[Exercise directions]: Word for word, copy the line containing "Tap the green P7 car image" and every line after it in the records below, leaving pictures out.

[Provided entries]:

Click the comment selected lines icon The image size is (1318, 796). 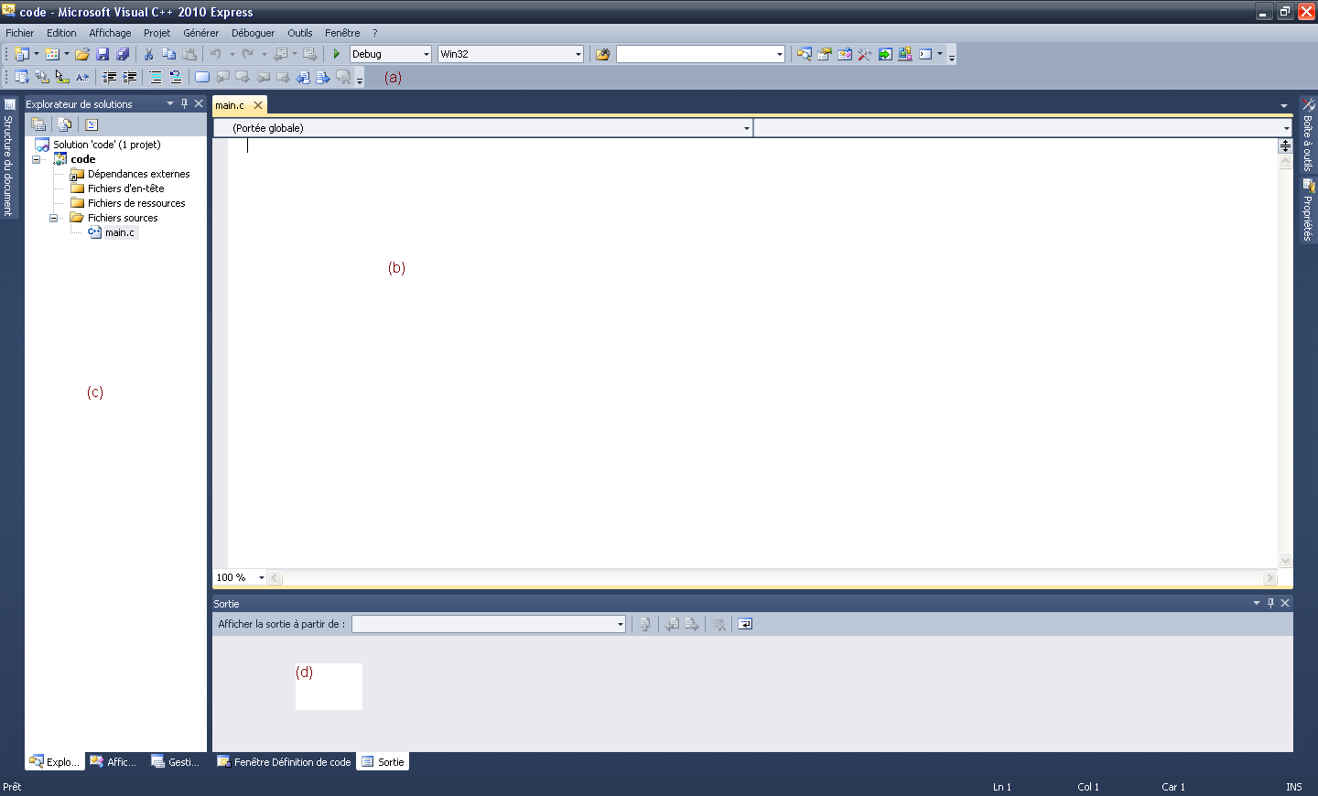point(156,78)
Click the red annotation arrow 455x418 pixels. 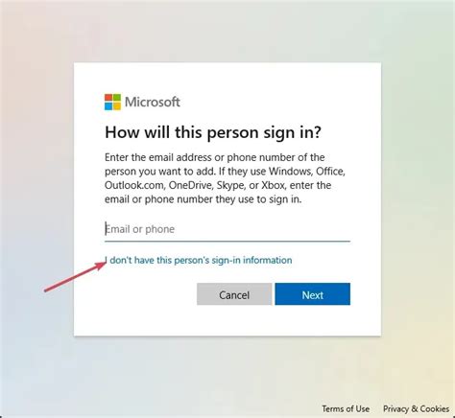tap(76, 276)
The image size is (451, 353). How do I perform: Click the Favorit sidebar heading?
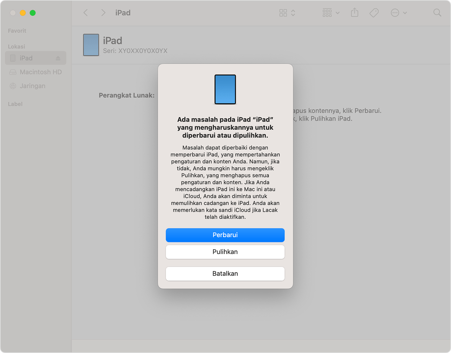click(x=17, y=31)
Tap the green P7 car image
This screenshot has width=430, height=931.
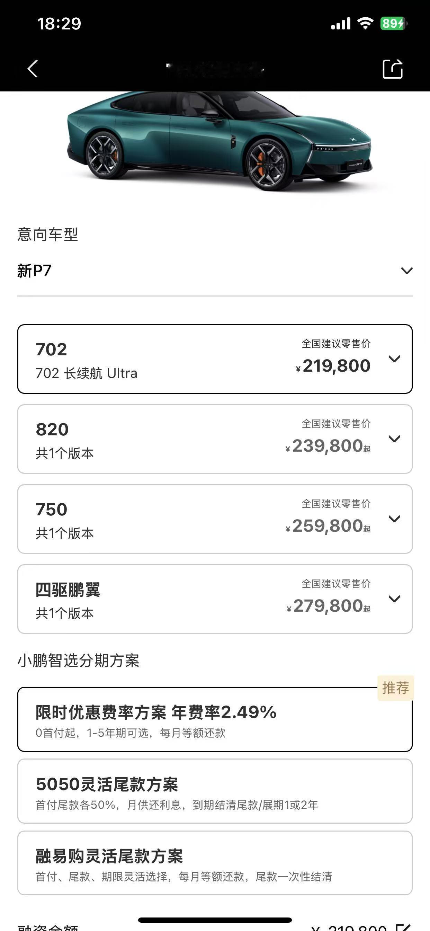pos(219,141)
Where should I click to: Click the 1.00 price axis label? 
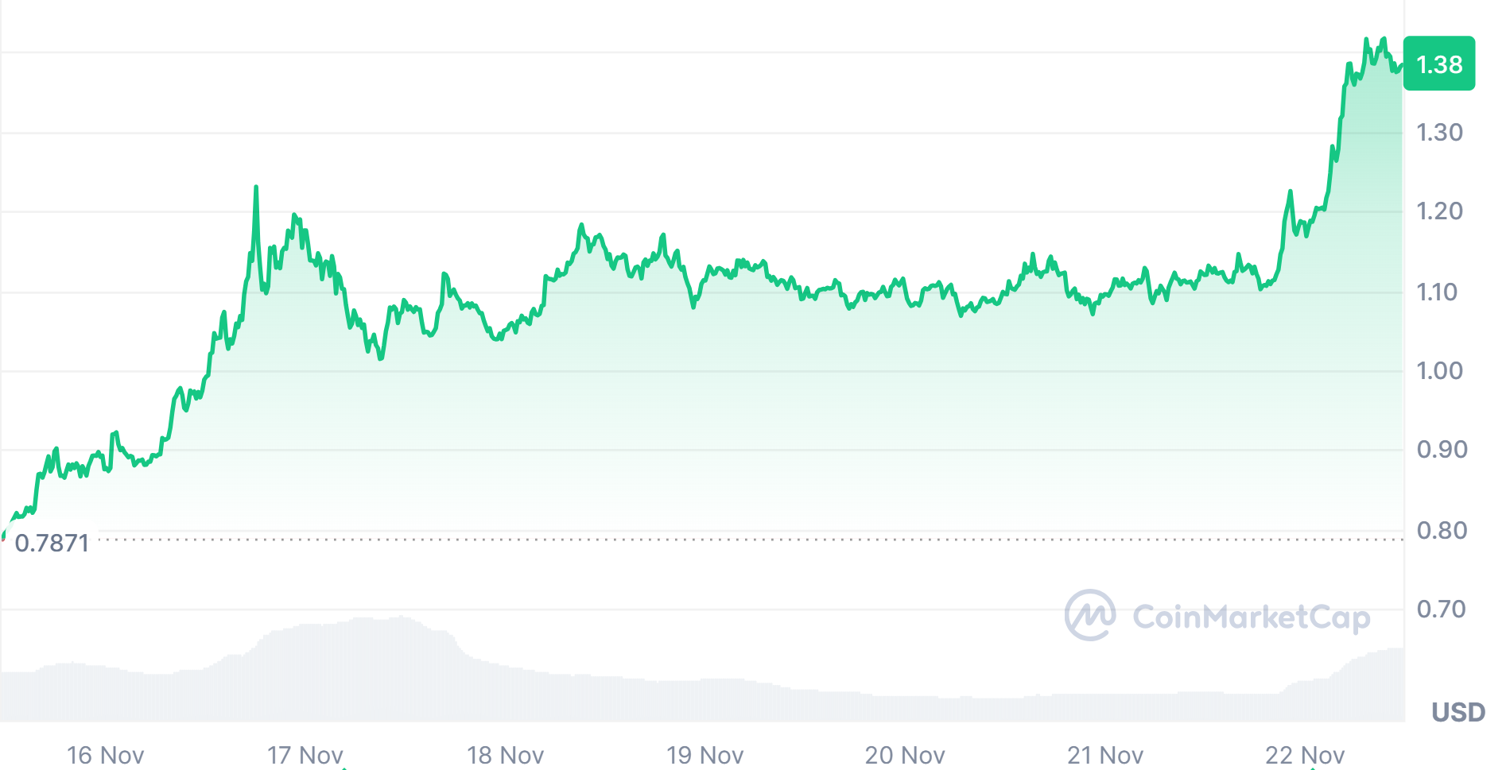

[Task response]:
Tap the green P7 car image
This screenshot has width=430, height=931.
pos(219,141)
Where should I click to: Click the 1.00 price axis label? 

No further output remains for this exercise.